Abstract Background Aging is the main risk factor for neurodegenerative diseases such as Alzheimer’s disease (AD) and other forms of dementia. Both aging and dementia have been shown to leave a molecular signature in the plasma proteome. Understanding how the Dementia Plasma Proteome (DPP) diverges from the Aging Plasma Proteome may provide insights in pathological changes in the brains of dementia patients, or resilience mechanisms in the brain of cognitive healthy individuals. Here, we provide a more detailed overview on the aging trajectories of the DPP across ‘normal agers’ and dementia patients using a multiomic analysis approach. Method Using publicly available datasets such as the Human Protein Atlas, GTEx, and the Aging, Dementia and TBI study, we aim to link changes observed in the plasma to age‐associated changes in the brain and AD pathology. For this, we used publicly available databases. Using immunohistochemistry, we attempt to validate our findings in brain tissue.
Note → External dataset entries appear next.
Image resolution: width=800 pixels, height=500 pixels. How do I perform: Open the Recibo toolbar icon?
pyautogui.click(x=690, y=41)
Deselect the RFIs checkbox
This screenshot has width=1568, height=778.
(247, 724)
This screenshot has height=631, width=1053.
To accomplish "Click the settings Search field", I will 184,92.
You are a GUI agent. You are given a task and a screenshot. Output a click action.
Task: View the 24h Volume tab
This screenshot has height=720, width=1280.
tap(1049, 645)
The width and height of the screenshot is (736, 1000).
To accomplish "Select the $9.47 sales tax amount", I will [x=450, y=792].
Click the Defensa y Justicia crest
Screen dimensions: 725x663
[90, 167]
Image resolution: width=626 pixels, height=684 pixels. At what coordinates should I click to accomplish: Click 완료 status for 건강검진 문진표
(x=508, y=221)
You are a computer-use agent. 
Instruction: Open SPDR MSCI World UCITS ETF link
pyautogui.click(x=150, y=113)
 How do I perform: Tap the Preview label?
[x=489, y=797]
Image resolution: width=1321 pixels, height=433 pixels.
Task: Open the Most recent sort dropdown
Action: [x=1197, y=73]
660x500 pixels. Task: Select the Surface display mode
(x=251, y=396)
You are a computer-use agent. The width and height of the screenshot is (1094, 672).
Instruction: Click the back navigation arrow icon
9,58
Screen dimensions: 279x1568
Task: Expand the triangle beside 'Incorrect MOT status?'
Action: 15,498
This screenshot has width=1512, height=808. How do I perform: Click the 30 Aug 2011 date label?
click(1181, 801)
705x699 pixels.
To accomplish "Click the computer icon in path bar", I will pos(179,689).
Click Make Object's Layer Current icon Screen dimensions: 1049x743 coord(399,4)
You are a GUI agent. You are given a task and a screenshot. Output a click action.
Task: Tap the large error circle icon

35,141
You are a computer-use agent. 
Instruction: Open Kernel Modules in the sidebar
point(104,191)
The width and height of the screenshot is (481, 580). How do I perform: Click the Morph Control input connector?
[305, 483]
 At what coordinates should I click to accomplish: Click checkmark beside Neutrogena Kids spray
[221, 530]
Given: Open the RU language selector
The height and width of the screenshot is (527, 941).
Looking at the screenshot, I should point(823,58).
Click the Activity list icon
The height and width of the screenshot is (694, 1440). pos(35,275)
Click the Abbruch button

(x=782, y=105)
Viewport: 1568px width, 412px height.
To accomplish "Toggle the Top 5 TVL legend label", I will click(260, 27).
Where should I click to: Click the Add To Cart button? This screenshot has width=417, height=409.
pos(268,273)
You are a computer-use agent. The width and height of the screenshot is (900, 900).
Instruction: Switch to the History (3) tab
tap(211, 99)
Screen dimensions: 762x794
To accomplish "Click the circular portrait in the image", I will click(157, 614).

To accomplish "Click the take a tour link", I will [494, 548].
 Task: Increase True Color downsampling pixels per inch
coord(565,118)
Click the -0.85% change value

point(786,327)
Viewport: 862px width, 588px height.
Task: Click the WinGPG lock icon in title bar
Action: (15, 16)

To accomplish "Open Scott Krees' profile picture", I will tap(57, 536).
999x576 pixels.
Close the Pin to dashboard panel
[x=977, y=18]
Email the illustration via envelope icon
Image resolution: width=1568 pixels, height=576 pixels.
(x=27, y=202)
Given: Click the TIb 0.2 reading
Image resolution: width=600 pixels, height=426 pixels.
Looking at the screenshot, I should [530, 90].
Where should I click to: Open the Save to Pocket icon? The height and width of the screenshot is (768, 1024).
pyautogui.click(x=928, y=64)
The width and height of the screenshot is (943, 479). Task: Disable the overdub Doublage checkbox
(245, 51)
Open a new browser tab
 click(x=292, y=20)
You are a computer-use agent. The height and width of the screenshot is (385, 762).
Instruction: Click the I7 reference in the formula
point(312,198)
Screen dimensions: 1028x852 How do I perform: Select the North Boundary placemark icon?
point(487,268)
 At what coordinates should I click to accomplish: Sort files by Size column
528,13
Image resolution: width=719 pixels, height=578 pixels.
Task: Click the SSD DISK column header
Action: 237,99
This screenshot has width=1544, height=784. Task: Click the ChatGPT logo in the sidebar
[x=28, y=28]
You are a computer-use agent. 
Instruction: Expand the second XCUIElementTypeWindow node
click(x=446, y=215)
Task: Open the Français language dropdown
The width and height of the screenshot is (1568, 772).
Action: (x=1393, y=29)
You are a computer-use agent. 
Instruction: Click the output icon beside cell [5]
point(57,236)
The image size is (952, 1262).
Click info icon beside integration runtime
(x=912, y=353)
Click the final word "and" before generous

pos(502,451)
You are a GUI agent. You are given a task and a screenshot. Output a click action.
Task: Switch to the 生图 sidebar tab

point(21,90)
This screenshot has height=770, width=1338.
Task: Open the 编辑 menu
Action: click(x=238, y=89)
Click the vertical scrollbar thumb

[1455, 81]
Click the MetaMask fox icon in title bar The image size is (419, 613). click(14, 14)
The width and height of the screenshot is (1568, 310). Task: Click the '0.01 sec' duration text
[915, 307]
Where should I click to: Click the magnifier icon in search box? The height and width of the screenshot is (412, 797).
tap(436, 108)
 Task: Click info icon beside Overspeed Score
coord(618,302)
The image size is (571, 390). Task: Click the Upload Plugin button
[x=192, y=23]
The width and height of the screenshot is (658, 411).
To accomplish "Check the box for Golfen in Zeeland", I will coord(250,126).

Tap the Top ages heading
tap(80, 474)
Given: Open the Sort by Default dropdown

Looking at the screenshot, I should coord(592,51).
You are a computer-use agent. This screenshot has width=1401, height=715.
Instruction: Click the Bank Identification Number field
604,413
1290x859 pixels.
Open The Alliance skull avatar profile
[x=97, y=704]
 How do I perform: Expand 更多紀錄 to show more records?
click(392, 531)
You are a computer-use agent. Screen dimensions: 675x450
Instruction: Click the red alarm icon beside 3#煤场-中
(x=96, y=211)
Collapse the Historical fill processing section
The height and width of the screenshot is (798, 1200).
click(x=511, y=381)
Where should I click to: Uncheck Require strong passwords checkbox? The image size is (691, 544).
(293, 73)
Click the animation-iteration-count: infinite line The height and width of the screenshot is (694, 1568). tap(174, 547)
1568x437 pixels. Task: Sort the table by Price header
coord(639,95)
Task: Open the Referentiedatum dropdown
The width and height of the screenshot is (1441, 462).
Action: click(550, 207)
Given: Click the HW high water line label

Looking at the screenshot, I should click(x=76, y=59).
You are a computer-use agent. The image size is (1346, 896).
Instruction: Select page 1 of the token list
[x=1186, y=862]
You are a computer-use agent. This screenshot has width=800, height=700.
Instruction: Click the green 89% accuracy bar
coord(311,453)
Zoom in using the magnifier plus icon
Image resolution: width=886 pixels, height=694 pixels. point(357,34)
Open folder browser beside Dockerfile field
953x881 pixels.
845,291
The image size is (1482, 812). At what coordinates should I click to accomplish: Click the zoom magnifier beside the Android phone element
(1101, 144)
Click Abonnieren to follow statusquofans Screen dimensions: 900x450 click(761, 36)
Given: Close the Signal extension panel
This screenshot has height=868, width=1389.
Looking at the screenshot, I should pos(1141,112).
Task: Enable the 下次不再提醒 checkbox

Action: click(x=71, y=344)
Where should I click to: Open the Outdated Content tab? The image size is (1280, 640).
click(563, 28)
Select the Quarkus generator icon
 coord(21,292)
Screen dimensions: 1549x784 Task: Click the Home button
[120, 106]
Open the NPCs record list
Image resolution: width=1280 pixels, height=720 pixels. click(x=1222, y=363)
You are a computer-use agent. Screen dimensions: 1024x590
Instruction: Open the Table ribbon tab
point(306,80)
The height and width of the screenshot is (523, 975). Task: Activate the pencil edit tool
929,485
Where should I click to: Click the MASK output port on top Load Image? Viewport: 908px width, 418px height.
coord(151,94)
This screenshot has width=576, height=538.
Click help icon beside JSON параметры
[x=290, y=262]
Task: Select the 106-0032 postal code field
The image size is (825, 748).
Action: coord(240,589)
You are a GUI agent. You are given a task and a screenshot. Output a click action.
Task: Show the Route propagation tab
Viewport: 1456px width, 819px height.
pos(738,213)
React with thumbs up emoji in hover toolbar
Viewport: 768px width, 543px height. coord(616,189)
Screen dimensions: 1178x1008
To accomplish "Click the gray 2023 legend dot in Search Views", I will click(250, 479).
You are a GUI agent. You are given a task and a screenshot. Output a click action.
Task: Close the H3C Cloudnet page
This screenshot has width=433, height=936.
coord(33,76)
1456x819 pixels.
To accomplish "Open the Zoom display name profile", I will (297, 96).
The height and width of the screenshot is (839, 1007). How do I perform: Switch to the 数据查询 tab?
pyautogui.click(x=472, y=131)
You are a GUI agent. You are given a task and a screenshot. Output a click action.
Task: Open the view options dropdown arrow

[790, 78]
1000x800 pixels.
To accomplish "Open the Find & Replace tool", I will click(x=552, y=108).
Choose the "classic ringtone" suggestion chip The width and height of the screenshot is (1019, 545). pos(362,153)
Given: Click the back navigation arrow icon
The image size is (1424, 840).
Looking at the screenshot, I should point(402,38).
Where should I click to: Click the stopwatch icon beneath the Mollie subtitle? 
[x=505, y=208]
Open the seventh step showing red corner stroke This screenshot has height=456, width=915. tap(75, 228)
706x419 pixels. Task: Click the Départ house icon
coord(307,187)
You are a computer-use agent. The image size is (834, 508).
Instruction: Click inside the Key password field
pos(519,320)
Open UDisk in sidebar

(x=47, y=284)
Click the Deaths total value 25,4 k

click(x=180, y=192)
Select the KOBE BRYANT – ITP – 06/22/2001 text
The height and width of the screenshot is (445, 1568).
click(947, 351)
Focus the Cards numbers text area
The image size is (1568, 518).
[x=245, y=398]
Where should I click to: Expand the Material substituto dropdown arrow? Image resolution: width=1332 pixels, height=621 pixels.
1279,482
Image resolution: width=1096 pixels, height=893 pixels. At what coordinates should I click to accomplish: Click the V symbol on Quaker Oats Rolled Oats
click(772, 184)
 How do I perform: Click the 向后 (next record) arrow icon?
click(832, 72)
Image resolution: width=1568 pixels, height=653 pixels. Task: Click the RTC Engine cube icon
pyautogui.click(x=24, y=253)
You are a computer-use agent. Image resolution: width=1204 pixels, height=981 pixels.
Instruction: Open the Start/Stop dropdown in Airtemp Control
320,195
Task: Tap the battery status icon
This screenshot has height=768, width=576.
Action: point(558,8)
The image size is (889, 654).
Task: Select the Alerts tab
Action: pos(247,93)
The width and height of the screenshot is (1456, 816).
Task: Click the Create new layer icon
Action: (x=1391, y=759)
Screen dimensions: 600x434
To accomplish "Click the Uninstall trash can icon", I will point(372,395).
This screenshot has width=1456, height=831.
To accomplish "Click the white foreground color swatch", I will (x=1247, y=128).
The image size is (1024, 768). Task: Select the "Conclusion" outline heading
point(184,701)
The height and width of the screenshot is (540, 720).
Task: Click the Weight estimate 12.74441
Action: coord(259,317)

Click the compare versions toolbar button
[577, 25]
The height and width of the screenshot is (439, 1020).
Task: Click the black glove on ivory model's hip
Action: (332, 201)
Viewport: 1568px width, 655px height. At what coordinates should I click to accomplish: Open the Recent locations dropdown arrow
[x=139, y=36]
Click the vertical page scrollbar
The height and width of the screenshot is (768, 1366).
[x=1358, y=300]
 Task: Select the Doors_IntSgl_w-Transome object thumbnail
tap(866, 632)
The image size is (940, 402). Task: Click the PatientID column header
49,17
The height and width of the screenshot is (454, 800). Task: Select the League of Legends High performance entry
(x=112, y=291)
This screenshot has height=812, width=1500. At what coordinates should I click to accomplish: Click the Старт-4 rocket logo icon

Result We show that differences in expression levels of proteins belonging to the DPP (Dementia Proteins) between non‐demented controls and demented cases are positively associated to previously identified aging associations. Furthermore, we show that Dementia Proteins are preferentially expressed in the brain and among multiple brain cell types, such as neurons, oligodendrocyte precursor cells and astrocytes. Expression trajectories during aging of brain‐expressed Dementia Proteins in the healthy brain appear largely similar as identified in the aging plasma proteome. However, we identified several proteins displaying differential aging trajectories in the brain of demented patients. Lastly, we present how these altered aging trajectories associate to several pathological measures, such as levels of Tau and Amyloid beta. Conclusion These results suggest differences in aging trajectories between non‐demented controls and dementia patients, which may be reflected in both the plasma and in brains of dementia patients. Together, these results may provide novel insights in proteins associated with dementia‐associated pathology and their contributions to the disease progression. Future studies are needed to further validate these findings and to discover the underlying mechanisms.